■ **Exercise task**
Transcribe exactly the part of the records that runs from the line containing "You are a GUI" through the end of the records, both ends included. Leave the pictures out of your answer.

──────── Material provided ────────

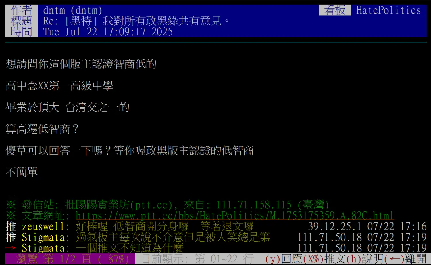Click the 看板 board label

tap(335, 10)
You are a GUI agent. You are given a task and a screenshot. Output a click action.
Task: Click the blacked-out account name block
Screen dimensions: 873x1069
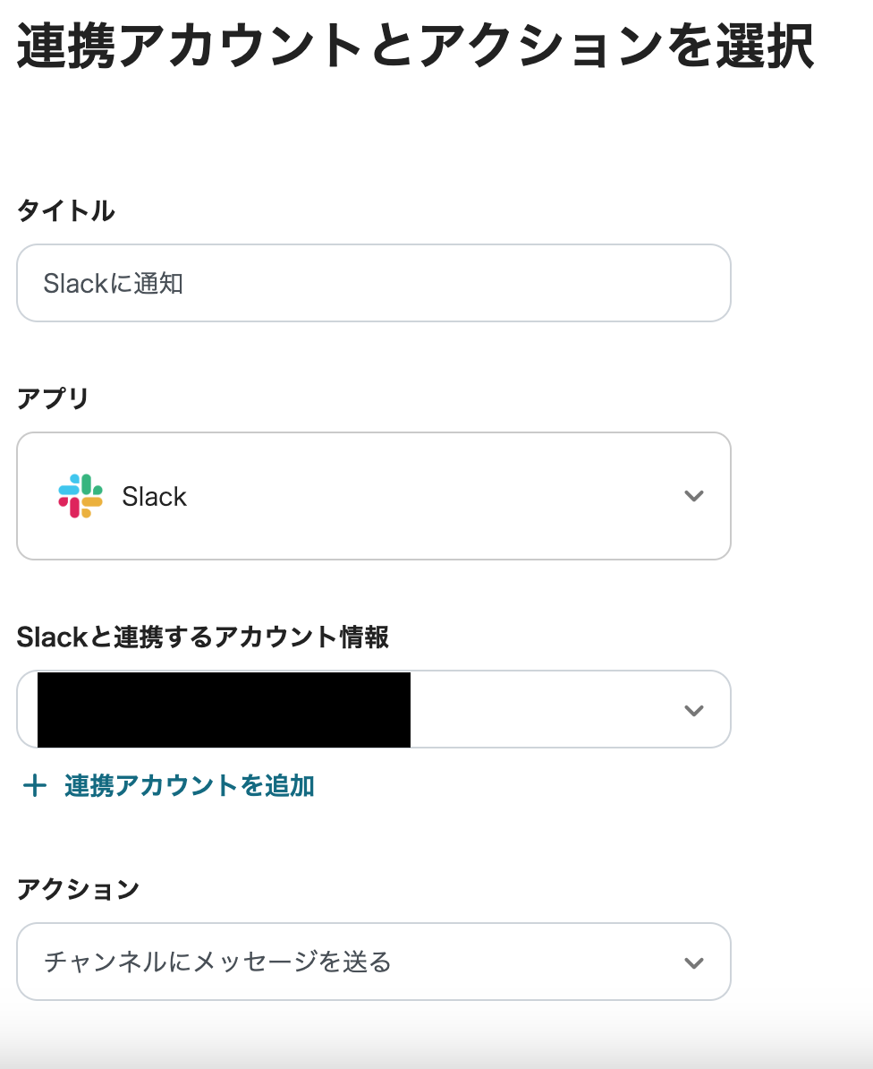point(224,710)
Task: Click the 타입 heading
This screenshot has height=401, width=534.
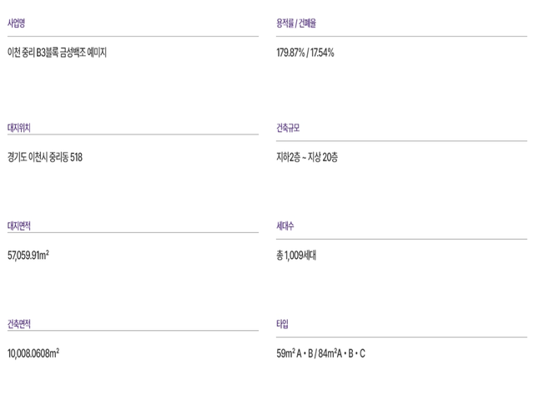Action: 282,324
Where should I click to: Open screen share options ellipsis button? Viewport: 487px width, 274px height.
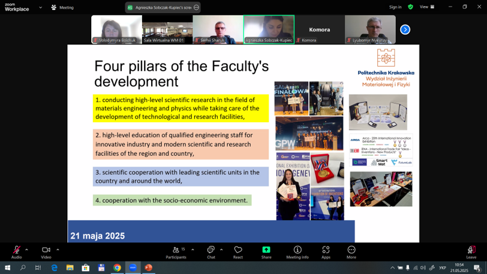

────────

■ **Solved exercise**
You are a GUI agent. You are given a task and a screenshot. Output a click action.
Task: Click the blacked-out account name block
Screen dimensions: 873x1069
point(224,710)
Task: Click the 타입 heading
This screenshot has height=401, width=534.
Action: 282,324
Where should I click to: Open screen share options ellipsis button? Viewport: 487px width, 274px height.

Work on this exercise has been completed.